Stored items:
# # # # #

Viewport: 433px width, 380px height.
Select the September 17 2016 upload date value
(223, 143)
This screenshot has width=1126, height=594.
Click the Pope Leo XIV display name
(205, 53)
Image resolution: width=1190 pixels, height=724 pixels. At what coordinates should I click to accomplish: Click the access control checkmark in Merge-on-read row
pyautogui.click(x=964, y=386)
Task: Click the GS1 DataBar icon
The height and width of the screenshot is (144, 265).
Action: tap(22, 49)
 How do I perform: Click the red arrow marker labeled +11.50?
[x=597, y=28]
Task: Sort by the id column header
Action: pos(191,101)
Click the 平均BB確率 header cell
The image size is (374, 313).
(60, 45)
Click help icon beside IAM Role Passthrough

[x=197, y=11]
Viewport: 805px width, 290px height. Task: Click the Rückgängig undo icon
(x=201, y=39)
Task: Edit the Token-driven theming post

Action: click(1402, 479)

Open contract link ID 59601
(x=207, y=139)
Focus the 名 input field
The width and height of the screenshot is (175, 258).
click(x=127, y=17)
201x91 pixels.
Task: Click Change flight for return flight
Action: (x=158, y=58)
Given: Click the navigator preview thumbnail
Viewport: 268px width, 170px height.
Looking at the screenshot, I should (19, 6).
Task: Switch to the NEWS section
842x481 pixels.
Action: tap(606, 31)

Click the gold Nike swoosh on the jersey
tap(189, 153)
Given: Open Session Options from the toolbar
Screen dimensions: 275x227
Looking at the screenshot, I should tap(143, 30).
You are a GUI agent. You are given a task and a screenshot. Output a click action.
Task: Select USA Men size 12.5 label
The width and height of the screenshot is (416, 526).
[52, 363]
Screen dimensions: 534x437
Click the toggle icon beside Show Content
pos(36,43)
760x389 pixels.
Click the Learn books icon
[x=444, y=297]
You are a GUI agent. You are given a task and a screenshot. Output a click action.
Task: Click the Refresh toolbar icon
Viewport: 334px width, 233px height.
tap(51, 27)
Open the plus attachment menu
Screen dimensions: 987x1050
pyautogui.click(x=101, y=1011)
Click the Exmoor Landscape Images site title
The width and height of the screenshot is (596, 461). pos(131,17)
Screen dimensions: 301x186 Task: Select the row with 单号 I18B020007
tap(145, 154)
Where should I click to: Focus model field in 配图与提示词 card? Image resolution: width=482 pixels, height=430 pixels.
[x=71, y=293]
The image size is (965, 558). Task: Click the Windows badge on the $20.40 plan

# # # # #

Your task is to retype, exactly and only, the lines from the one with "Where should I" through the final line above.

▶ Solution below:
Where should I click to: Focus model field in 配图与提示词 card? Image resolution: width=482 pixels, height=430 pixels.
[x=71, y=293]
The image size is (965, 558). Task: Click the Windows badge on the $20.40 plan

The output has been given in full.